Pemimpin yang telah berlatih untuk tidak terlalu menghakimi emosinya, menerima semua perasaan baik positif maupun negatif, akhirnya mengalami lebih sedikit stres dibandingkan rekan-rekan mereka.Untuk mengatasi stres dalam kehidupan sehari-hari, pemimpin harus:
a) menyebutkan emosi mereka secara akurat
b) menerima bahwa tidak apa-apa untuk mempunyai emosi meskipun itu tidak menyenangkan
c) menahan keinginan untuk bertindak impulsif untuk mengubah keadaan emosinya.

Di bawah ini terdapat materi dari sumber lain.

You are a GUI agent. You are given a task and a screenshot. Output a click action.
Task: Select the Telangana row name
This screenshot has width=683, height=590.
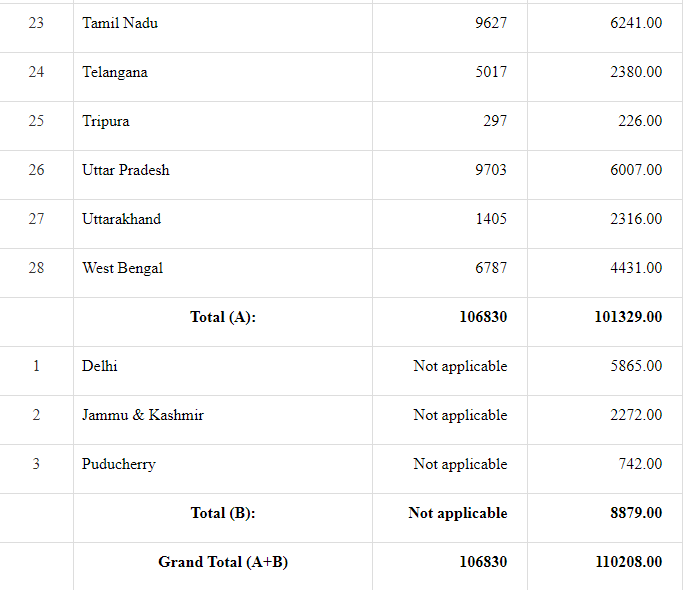point(115,72)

Identifikasi kebutuhan yang belum terpenuhi terlebih dahulu, lalu bertindak

Para peneliti telah menemukan bahwa emosi negatif adalah penyebabnya alam bawah sadar kita menarik perhatian kita dan menunjuk pada kebutuhan yang lebih dalam dan belum terpenuhi yang kita miliki. Saat kita cepat mengambil tindakan untuk meredam perasaan tersebut, kita kehilangan data penting yang penting untuk disorot. Misalnya, kemarahan dapat menandakan bahwa kita merasa diremehkan atau berisiko dieksploitasi; rasa bersalah atau malu dapat menandakan bahwa kita perlu melakukan perbaikan.

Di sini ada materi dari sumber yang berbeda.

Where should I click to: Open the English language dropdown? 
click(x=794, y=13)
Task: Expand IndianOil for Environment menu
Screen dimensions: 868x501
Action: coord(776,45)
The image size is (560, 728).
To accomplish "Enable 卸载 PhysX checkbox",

Meluangkan waktu untuk menggali emosi dan memeriksa apa yang paling Anda inginkan dan butuhkan dapat memberikan data yang dapat ditindaklanjuti tentang apa yang harus dilakukan selanjutnya. Tindakan responsif kemudian datang dari tempat yang terukur dan berwawasan luas dibandingkan dengan respon spontan yang membawa lebih banyak masalah.

Yang pasti, tidak semua emosi yang tidak menyenangkan dan sekilas perlu diungkap. Namun para pemimpin harus bersedia untuk selalu menyesuaikan diri dengan keadaan emosi mereka dan menjadi penasaran ketika emosi negatif mereka masih kuat. Dalam lingkungan yang dinamis dan kompleks saat ini, para pemimpin harus memperhatikan, berhenti sejenak – bukan hanya bertindak – dan menguraikan kebutuhan mendasar yang ditunjukkan oleh emosi mereka agar dapat berkembang dalam jangka panjang.